La famille invoque alors l’article 146 du code civil. Elle soutient que Pierre n’a pas pu donner de consentement éclairé, puisqu’il était sous morphine et qu’il avait affirmé ne jamais vouloir se remarier. « Nous avons dû prouver que telle était pourtant son intention », indique Me Marie-Christine Cazals, avocate de la veuve. « D’une part, son dossier médical ne fait pas état d’une altération de sa conscience. D’autre part, Jean, qui n’avait plus de force, et ne pouvait plus écrire, utilisait son téléphone pour envoyer des textos dans lesquels il disait “Je t’aime” ou “Je désire que tu sois ma femme”. Je les ai fait constater par huissier », explique-t-elle. La cour d’appel de Versailles juge, le 28 avril, que « chaque individu est susceptible d’évoluer, peut-être plus encore lorsqu’il est confronté à la maladie ». Elle refuse d’annuler le mariage.

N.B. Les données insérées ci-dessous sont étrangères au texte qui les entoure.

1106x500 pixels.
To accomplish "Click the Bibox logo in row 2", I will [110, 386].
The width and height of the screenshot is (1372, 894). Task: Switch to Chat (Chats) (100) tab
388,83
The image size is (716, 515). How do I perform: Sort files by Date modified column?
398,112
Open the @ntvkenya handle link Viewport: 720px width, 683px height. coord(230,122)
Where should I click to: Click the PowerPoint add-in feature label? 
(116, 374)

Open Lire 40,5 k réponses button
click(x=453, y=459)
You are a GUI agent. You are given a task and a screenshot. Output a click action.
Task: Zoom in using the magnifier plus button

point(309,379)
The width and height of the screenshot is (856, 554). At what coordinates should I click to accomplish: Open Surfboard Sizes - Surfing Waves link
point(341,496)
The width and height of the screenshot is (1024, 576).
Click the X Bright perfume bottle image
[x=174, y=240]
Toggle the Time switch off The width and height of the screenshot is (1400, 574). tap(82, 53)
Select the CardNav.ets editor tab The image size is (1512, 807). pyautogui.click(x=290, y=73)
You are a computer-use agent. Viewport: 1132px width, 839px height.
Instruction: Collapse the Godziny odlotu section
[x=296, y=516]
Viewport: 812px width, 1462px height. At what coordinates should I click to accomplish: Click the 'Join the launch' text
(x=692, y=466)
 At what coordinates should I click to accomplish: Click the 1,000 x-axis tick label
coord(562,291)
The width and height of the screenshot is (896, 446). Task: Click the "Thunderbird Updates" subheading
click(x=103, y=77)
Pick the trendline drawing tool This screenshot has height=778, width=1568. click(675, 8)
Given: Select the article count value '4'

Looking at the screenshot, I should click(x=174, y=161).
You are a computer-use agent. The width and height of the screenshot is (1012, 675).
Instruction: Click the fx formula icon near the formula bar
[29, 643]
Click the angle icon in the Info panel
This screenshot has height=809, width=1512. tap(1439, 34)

Même réponse, lorsque Jean-Rémy demande l’annulation du mariage de son père Georges avec Josette. Il soutient que sa belle-mère a abusé de la faiblesse de Georges, atteint de la maladie d’Alzheimer, pour se faire passer la bague au doigt. La cour d’appel de Montpellier constate, le 25 janvier, que le fils, indifférent au sort de son père du vivant de celui-ci, ne s’est pas opposé à cette union ; que Josette et Georges ont vécu ensemble pendant quarante ans, avant de se marier ; et que Josette s’est occupée tendrement de son époux jusqu’à son dernier souffle… La cupidité ne paie pas toujours.